• WHAT YOU ARE ASKED TO DO
Duplicate every one of the records below word for word, leaving each line unchanged.

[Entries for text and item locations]

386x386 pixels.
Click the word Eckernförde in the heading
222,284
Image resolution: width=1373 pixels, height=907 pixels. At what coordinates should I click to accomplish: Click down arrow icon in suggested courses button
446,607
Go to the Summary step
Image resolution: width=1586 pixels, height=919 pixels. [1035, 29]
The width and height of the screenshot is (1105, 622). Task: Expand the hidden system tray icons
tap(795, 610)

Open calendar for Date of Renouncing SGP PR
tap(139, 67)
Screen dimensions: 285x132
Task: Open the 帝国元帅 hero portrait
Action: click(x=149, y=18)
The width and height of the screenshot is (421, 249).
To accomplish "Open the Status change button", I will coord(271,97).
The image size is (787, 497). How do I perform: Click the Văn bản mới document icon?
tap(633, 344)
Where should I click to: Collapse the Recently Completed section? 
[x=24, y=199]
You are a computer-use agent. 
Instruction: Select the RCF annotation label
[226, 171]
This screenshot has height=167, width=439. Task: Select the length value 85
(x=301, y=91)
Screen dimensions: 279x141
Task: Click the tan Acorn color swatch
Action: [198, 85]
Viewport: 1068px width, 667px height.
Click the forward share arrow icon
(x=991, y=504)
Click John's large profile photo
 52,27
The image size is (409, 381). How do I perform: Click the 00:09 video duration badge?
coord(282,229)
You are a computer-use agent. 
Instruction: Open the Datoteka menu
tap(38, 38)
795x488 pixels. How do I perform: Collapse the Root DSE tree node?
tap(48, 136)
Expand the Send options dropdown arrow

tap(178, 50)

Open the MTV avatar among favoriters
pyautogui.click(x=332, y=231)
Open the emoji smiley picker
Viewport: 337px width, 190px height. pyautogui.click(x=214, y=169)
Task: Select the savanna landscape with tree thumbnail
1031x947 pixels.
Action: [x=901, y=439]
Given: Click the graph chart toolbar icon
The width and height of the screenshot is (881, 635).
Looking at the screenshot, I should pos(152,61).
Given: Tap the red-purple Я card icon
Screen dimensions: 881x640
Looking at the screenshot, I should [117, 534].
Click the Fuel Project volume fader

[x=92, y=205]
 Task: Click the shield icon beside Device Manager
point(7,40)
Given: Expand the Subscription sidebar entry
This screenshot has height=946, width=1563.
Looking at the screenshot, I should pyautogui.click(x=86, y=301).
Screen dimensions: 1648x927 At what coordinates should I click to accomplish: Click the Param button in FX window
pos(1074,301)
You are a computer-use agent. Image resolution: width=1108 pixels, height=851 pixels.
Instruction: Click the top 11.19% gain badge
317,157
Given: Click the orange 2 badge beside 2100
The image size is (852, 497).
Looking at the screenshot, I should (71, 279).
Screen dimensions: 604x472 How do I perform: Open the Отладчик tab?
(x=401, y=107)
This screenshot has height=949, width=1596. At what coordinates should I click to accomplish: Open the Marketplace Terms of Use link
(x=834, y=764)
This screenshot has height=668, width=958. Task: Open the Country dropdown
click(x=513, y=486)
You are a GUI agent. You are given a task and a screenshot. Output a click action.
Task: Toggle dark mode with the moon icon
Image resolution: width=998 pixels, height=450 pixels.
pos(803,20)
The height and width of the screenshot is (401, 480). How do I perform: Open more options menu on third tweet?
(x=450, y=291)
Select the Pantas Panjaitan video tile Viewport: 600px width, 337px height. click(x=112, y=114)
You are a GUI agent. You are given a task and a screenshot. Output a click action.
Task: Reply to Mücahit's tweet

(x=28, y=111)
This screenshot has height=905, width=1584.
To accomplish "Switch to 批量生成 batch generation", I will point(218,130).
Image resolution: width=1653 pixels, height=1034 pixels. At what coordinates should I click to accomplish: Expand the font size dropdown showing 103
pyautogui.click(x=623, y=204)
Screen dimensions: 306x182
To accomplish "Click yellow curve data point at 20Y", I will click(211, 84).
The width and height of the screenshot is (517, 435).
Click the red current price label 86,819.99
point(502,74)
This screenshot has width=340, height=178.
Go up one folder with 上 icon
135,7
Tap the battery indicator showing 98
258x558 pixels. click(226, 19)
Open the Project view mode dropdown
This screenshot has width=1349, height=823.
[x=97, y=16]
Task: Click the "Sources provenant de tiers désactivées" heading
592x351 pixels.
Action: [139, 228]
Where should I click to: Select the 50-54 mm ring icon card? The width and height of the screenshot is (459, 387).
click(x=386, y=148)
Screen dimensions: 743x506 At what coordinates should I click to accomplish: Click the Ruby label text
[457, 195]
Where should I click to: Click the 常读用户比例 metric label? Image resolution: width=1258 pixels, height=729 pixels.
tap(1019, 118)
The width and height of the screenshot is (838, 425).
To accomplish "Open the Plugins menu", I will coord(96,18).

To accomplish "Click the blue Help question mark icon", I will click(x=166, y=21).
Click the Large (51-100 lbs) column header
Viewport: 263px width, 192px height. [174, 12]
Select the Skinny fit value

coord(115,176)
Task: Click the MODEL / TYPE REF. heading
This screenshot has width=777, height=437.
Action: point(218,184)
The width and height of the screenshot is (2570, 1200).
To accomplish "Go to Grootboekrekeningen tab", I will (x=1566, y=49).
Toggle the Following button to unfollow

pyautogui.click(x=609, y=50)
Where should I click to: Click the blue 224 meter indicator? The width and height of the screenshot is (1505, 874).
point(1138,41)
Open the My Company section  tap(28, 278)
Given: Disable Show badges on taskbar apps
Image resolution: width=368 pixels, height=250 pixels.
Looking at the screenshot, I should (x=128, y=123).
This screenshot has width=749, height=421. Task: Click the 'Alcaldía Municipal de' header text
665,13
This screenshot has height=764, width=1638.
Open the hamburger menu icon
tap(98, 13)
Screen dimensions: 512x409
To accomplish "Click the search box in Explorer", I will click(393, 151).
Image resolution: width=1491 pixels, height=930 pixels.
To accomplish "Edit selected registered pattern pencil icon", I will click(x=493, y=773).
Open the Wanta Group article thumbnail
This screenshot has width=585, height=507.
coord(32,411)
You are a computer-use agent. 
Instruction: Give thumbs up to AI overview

• OUTPUT OF THE EXERCISE
386x386 pixels.
Click the word Eckernförde in the heading
222,284
Image resolution: width=1373 pixels, height=907 pixels. At what coordinates should I click to accomplish: Click down arrow icon in suggested courses button
446,607
Go to the Summary step
Image resolution: width=1586 pixels, height=919 pixels. [1035, 29]
The width and height of the screenshot is (1105, 622). Task: Expand the hidden system tray icons
tap(795, 610)

Open calendar for Date of Renouncing SGP PR
tap(139, 67)
Screen dimensions: 285x132
Task: Open the 帝国元帅 hero portrait
Action: click(x=149, y=18)
The width and height of the screenshot is (421, 249).
To accomplish "Open the Status change button", I will coord(271,97).
The image size is (787, 497). How do I perform: Click the Văn bản mới document icon?
tap(633, 344)
Where should I click to: Collapse the Recently Completed section? 
[x=24, y=199]
You are a computer-use agent. 
Instruction: Select the RCF annotation label
[226, 171]
This screenshot has height=167, width=439. Task: Select the length value 85
(x=301, y=91)
Screen dimensions: 279x141
Task: Click the tan Acorn color swatch
Action: [198, 85]
Viewport: 1068px width, 667px height.
Click the forward share arrow icon
(x=991, y=504)
Click John's large profile photo
 52,27
The image size is (409, 381). How do I perform: Click the 00:09 video duration badge?
coord(282,229)
You are a computer-use agent. 
Instruction: Open the Datoteka menu
tap(38, 38)
795x488 pixels. How do I perform: Collapse the Root DSE tree node?
tap(48, 136)
Expand the Send options dropdown arrow

tap(178, 50)

Open the MTV avatar among favoriters
pyautogui.click(x=332, y=231)
Open the emoji smiley picker
Viewport: 337px width, 190px height. pyautogui.click(x=214, y=169)
Task: Select the savanna landscape with tree thumbnail
1031x947 pixels.
Action: [x=901, y=439]
Given: Click the graph chart toolbar icon
The width and height of the screenshot is (881, 635).
Looking at the screenshot, I should pos(152,61).
Given: Tap the red-purple Я card icon
Screen dimensions: 881x640
Looking at the screenshot, I should [117, 534].
Click the Fuel Project volume fader

[x=92, y=205]
 Task: Click the shield icon beside Device Manager
point(7,40)
Given: Expand the Subscription sidebar entry
This screenshot has height=946, width=1563.
Looking at the screenshot, I should pyautogui.click(x=86, y=301).
Screen dimensions: 1648x927 At what coordinates should I click to accomplish: Click the Param button in FX window
pos(1074,301)
You are a computer-use agent. Image resolution: width=1108 pixels, height=851 pixels.
Instruction: Click the top 11.19% gain badge
317,157
Given: Click the orange 2 badge beside 2100
The image size is (852, 497).
Looking at the screenshot, I should (71, 279).
Screen dimensions: 604x472 How do I perform: Open the Отладчик tab?
(x=401, y=107)
This screenshot has height=949, width=1596. At what coordinates should I click to accomplish: Open the Marketplace Terms of Use link
(x=834, y=764)
This screenshot has height=668, width=958. Task: Open the Country dropdown
click(x=513, y=486)
You are a GUI agent. You are given a task and a screenshot. Output a click action.
Task: Toggle dark mode with the moon icon
Image resolution: width=998 pixels, height=450 pixels.
pos(803,20)
The height and width of the screenshot is (401, 480). How do I perform: Open more options menu on third tweet?
(x=450, y=291)
Select the Pantas Panjaitan video tile Viewport: 600px width, 337px height. click(x=112, y=114)
You are a GUI agent. You are given a task and a screenshot. Output a click action.
Task: Reply to Mücahit's tweet

(x=28, y=111)
This screenshot has height=905, width=1584.
To accomplish "Switch to 批量生成 batch generation", I will point(218,130).
Image resolution: width=1653 pixels, height=1034 pixels. At what coordinates should I click to accomplish: Expand the font size dropdown showing 103
pyautogui.click(x=623, y=204)
Screen dimensions: 306x182
To accomplish "Click yellow curve data point at 20Y", I will click(211, 84).
The width and height of the screenshot is (517, 435).
Click the red current price label 86,819.99
point(502,74)
This screenshot has width=340, height=178.
Go up one folder with 上 icon
135,7
Tap the battery indicator showing 98
258x558 pixels. click(226, 19)
Open the Project view mode dropdown
This screenshot has width=1349, height=823.
[x=97, y=16]
Task: Click the "Sources provenant de tiers désactivées" heading
592x351 pixels.
Action: [139, 228]
Where should I click to: Select the 50-54 mm ring icon card? The width and height of the screenshot is (459, 387).
click(x=386, y=148)
Screen dimensions: 743x506 At what coordinates should I click to accomplish: Click the Ruby label text
[457, 195]
Where should I click to: Click the 常读用户比例 metric label? Image resolution: width=1258 pixels, height=729 pixels.
tap(1019, 118)
The width and height of the screenshot is (838, 425).
To accomplish "Open the Plugins menu", I will coord(96,18).

To accomplish "Click the blue Help question mark icon", I will click(x=166, y=21).
Click the Large (51-100 lbs) column header
Viewport: 263px width, 192px height. [174, 12]
Select the Skinny fit value

coord(115,176)
Task: Click the MODEL / TYPE REF. heading
This screenshot has width=777, height=437.
Action: point(218,184)
The width and height of the screenshot is (2570, 1200).
To accomplish "Go to Grootboekrekeningen tab", I will (x=1566, y=49).
Toggle the Following button to unfollow

pyautogui.click(x=609, y=50)
Where should I click to: Click the blue 224 meter indicator? The width and height of the screenshot is (1505, 874).
point(1138,41)
Open the My Company section  tap(28, 278)
Given: Disable Show badges on taskbar apps
Image resolution: width=368 pixels, height=250 pixels.
Looking at the screenshot, I should (x=128, y=123).
This screenshot has width=749, height=421. Task: Click the 'Alcaldía Municipal de' header text
665,13
This screenshot has height=764, width=1638.
Open the hamburger menu icon
tap(98, 13)
Screen dimensions: 512x409
To accomplish "Click the search box in Explorer", I will click(393, 151).
Image resolution: width=1491 pixels, height=930 pixels.
To accomplish "Edit selected registered pattern pencil icon", I will click(x=493, y=773).
Open the Wanta Group article thumbnail
This screenshot has width=585, height=507.
coord(32,411)
You are a computer-use agent. 
Instruction: Give thumbs up to AI overview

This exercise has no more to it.